§ **RECORDS PROVIDED**

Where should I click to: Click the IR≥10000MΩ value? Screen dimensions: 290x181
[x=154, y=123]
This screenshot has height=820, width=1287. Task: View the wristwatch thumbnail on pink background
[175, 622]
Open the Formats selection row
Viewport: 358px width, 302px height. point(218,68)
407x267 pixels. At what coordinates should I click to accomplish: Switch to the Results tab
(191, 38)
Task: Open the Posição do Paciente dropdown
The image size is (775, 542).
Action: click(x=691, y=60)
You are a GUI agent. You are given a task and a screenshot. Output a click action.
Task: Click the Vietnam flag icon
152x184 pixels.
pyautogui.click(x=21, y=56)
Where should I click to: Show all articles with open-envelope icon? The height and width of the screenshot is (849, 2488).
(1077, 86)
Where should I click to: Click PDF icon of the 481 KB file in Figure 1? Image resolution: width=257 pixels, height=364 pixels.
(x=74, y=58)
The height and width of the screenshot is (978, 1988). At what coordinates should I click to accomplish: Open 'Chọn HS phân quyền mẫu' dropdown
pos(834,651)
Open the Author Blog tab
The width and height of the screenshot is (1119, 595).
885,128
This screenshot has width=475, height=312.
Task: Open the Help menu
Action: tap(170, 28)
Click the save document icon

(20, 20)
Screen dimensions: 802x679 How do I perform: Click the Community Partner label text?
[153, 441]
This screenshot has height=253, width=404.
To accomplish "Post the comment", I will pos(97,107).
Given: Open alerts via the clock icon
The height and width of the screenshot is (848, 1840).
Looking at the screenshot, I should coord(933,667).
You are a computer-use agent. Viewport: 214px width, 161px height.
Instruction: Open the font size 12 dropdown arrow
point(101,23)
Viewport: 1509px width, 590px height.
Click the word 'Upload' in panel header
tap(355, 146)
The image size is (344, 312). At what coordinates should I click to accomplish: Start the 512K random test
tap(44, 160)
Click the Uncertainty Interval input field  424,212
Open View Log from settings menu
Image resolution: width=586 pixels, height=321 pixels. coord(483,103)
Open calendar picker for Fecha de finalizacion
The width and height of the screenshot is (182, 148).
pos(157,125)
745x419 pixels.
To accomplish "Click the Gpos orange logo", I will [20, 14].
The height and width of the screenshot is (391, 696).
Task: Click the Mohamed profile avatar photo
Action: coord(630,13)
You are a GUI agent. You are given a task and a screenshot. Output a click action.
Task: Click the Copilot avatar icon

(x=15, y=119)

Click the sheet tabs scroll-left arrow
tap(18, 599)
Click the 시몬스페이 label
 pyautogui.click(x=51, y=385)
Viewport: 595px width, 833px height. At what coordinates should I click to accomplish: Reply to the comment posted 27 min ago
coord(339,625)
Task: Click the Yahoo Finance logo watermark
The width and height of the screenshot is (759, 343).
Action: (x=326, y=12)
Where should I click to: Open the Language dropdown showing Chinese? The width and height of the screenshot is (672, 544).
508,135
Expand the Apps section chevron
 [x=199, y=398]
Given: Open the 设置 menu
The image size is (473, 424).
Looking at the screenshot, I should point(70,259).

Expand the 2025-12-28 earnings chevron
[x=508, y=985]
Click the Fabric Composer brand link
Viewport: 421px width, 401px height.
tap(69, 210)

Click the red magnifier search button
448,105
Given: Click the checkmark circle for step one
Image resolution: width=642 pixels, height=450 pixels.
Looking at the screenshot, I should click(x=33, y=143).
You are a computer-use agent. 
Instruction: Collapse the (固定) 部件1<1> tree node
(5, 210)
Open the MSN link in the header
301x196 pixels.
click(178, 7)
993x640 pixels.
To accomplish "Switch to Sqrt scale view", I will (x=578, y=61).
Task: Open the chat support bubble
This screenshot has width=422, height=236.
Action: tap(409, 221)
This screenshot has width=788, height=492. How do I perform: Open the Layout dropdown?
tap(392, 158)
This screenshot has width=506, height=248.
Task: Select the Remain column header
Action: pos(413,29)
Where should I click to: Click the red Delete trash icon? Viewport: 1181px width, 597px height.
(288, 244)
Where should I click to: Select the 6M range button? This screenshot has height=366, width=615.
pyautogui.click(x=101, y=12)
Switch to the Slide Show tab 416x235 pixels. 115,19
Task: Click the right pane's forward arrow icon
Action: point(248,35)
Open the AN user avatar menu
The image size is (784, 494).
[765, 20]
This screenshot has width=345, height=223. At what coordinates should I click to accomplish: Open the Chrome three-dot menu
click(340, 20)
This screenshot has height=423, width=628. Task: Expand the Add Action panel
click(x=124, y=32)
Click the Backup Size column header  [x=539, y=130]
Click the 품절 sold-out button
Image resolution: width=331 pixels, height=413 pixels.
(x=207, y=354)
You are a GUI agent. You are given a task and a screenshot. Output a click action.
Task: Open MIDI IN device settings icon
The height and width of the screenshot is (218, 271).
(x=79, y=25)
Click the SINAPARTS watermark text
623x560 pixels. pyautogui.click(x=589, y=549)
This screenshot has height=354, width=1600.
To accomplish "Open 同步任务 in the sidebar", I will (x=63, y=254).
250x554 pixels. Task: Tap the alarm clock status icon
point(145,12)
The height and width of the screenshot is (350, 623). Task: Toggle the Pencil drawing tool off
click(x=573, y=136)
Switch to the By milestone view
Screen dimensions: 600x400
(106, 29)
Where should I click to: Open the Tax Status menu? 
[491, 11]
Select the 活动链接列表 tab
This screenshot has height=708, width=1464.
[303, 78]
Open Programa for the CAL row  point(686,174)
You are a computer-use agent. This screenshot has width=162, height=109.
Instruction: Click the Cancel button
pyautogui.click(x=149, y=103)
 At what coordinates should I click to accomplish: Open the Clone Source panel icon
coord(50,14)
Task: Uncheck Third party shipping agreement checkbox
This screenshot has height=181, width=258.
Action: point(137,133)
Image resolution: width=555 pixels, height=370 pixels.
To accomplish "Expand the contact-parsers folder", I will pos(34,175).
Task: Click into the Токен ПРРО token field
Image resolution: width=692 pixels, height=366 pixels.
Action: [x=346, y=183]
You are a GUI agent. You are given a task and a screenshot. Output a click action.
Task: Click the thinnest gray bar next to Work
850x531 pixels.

§ **TASK DETAILS**
Working from the material above, restate word for word the lines between the line with "Task: Click the Yahoo Finance logo watermark" and the line with "Given: Open the 设置 menu", both included, and only those.

§ **RESPONSE AREA**
Task: Click the Yahoo Finance logo watermark
The width and height of the screenshot is (759, 343).
Action: (x=326, y=12)
Where should I click to: Open the Language dropdown showing Chinese? The width and height of the screenshot is (672, 544).
508,135
Expand the Apps section chevron
 [x=199, y=398]
Given: Open the 设置 menu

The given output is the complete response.